* REQUIRED ACTION
Give only the number of lines in the data that contain the word "computer".

----------

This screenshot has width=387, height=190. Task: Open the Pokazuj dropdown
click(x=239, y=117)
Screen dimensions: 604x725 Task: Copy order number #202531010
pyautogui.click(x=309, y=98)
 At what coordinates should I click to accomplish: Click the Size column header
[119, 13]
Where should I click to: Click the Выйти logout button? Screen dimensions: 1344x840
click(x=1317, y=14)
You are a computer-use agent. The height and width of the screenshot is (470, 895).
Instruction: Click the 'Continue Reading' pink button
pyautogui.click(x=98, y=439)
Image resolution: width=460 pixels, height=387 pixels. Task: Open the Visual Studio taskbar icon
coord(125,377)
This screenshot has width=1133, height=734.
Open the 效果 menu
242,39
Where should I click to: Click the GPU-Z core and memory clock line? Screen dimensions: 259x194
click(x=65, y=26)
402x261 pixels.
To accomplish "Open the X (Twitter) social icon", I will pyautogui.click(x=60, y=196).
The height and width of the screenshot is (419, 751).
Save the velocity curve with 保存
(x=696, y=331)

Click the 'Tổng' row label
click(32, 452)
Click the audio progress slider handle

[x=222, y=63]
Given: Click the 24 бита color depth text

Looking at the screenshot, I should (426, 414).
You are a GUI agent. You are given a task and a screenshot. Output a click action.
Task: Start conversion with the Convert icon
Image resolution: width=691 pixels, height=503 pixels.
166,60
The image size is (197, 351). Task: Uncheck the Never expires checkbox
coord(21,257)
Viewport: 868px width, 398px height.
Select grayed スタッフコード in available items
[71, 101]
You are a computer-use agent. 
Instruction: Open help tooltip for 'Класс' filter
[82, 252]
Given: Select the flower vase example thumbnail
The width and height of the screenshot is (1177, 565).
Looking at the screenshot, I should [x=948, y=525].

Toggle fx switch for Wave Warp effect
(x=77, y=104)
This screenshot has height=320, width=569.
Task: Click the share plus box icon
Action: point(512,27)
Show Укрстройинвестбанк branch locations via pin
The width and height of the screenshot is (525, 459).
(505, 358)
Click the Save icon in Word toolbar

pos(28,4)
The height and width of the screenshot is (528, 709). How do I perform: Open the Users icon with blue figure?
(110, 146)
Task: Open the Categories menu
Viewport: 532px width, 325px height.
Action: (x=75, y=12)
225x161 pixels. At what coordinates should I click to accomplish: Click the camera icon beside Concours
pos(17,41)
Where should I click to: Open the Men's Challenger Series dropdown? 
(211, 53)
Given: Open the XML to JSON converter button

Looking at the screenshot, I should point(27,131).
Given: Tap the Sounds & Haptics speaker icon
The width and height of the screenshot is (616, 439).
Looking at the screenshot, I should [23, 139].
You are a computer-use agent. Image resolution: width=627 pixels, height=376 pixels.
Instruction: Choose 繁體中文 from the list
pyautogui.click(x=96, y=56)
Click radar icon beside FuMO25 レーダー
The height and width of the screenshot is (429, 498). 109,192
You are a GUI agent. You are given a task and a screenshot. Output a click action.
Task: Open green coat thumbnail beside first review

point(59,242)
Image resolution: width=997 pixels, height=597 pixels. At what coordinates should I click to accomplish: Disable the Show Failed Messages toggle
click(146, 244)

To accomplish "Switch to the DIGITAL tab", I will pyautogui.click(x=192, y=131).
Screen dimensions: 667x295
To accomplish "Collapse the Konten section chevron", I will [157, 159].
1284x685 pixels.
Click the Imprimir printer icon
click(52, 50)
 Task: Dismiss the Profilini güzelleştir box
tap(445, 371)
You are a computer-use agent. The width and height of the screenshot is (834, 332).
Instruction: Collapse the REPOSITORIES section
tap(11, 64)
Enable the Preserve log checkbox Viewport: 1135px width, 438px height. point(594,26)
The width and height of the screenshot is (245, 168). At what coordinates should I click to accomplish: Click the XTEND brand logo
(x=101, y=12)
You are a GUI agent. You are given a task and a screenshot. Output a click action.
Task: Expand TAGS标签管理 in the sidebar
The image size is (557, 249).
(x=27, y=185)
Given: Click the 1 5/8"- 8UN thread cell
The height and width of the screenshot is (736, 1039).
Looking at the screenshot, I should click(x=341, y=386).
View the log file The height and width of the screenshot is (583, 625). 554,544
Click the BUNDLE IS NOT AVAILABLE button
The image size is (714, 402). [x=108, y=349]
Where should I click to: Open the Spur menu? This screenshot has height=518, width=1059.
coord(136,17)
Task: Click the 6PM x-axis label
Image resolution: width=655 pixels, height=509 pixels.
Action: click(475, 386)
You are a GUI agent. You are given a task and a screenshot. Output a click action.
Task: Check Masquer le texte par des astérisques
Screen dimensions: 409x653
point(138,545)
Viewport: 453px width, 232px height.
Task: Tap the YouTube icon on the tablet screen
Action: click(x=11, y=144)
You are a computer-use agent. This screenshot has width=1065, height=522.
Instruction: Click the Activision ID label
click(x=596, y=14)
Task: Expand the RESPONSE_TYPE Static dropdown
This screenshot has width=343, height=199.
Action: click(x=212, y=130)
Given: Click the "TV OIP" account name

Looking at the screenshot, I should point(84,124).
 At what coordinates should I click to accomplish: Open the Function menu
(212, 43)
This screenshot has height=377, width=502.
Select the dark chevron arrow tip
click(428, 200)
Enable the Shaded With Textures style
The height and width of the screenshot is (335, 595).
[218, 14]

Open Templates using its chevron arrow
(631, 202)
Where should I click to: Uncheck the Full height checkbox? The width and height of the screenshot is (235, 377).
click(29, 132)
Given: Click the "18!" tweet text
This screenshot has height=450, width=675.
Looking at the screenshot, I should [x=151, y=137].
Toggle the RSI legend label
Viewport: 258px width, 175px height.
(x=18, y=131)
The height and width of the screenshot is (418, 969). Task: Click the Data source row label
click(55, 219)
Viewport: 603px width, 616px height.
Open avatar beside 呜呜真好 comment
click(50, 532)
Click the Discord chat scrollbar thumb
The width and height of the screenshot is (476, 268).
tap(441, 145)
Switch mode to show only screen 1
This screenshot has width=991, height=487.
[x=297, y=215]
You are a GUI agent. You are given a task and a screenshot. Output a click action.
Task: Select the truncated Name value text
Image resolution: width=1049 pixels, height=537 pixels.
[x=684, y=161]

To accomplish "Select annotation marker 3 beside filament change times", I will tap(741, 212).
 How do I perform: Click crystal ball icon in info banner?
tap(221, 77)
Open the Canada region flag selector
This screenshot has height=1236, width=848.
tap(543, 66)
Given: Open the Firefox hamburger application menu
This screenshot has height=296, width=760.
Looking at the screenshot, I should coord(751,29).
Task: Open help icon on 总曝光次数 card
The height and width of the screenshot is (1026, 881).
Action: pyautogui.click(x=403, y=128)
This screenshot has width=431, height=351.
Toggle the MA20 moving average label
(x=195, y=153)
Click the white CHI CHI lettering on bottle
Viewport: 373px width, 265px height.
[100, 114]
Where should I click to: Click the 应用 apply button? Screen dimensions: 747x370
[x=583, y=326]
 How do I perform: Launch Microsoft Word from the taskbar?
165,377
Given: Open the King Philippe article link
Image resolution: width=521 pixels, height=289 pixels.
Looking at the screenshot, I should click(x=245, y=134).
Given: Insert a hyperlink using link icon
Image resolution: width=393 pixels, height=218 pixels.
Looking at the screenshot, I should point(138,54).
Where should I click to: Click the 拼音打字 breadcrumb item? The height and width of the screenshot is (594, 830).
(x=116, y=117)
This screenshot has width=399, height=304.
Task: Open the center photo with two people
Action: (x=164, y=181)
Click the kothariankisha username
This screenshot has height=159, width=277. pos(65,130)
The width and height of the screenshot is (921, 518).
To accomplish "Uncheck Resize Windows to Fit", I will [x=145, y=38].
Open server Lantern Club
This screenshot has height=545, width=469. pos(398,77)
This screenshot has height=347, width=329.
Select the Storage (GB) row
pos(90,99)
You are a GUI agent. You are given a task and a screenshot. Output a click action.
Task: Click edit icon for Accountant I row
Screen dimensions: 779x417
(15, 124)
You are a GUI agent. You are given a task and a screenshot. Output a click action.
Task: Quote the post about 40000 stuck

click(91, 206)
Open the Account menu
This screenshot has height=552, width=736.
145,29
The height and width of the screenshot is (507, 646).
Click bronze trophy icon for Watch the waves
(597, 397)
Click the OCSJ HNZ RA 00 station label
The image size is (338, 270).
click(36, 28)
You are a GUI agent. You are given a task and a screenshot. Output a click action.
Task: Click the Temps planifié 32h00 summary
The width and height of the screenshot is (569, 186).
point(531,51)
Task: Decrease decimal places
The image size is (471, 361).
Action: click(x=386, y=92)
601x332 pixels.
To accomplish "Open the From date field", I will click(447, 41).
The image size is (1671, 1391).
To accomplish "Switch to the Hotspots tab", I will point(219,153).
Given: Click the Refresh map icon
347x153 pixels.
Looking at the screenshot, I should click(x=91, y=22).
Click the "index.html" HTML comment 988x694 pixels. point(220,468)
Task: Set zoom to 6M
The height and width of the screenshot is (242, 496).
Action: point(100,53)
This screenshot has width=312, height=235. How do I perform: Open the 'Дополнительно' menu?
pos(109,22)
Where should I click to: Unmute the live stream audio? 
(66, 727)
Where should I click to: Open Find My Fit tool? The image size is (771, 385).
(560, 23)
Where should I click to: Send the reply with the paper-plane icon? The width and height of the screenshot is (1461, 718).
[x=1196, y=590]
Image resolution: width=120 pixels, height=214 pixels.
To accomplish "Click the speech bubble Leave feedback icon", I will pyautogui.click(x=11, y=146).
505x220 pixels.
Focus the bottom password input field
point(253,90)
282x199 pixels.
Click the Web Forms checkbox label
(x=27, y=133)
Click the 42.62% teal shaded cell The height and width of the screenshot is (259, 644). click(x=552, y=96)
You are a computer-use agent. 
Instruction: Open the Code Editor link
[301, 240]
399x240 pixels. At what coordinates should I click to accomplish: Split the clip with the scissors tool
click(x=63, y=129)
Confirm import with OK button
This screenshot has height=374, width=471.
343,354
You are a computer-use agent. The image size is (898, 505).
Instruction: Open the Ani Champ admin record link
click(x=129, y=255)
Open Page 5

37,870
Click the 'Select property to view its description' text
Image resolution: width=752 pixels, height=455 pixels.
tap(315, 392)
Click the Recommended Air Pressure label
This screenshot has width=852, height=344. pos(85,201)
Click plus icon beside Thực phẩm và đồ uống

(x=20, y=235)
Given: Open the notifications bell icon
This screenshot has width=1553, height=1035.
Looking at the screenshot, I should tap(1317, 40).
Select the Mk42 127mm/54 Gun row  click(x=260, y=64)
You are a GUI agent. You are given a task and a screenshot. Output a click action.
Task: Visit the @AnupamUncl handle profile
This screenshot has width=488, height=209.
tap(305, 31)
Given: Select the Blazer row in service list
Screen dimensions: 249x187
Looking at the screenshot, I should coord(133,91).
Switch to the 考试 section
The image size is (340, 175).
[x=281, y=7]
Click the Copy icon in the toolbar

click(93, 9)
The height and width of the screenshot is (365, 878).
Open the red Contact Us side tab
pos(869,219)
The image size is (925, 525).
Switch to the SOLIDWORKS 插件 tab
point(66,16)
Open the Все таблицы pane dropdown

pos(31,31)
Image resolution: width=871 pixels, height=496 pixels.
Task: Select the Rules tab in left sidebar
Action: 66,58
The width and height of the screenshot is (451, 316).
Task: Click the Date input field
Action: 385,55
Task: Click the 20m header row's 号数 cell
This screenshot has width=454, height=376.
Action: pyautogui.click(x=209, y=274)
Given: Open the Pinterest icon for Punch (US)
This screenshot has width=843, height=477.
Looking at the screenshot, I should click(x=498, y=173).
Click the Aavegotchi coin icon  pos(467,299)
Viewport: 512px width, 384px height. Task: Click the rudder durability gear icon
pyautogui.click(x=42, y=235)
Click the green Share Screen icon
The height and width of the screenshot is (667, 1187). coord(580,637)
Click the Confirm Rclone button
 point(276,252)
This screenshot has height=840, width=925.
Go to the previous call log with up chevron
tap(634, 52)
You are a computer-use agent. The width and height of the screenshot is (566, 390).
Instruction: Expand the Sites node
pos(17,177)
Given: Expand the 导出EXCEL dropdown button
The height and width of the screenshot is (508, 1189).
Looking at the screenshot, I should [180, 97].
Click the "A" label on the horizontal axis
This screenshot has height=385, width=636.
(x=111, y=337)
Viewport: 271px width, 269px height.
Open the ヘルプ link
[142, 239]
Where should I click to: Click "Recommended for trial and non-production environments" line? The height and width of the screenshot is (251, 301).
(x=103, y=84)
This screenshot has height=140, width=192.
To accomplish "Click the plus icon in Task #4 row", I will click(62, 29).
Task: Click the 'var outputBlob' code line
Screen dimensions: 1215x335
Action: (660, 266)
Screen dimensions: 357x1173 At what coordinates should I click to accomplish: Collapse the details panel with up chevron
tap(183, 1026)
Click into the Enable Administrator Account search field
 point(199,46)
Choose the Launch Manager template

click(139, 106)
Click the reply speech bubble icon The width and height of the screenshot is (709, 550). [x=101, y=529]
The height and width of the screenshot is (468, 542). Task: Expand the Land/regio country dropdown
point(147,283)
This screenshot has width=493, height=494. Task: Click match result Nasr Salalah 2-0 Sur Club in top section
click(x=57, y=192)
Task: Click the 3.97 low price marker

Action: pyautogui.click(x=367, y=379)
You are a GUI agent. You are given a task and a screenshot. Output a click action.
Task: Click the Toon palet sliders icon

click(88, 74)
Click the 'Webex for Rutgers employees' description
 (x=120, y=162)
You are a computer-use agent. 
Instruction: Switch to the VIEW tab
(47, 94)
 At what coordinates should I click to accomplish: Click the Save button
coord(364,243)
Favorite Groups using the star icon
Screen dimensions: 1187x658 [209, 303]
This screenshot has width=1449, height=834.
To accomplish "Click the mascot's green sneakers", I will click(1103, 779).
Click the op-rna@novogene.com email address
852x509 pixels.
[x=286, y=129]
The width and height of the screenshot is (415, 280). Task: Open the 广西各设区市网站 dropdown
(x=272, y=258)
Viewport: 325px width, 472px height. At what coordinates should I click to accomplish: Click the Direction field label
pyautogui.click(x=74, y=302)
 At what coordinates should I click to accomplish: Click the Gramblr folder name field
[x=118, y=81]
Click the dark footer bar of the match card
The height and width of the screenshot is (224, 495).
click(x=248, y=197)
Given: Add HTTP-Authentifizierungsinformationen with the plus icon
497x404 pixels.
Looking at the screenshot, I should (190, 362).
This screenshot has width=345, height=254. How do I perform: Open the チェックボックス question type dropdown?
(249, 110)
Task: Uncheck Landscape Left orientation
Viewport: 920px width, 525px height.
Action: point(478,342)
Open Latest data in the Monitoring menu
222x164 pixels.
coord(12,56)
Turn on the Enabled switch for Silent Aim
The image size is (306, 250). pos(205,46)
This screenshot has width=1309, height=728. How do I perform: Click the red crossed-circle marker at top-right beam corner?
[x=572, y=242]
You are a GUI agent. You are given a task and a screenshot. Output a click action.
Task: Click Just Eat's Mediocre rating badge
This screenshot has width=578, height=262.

----------

* OUTPUT
9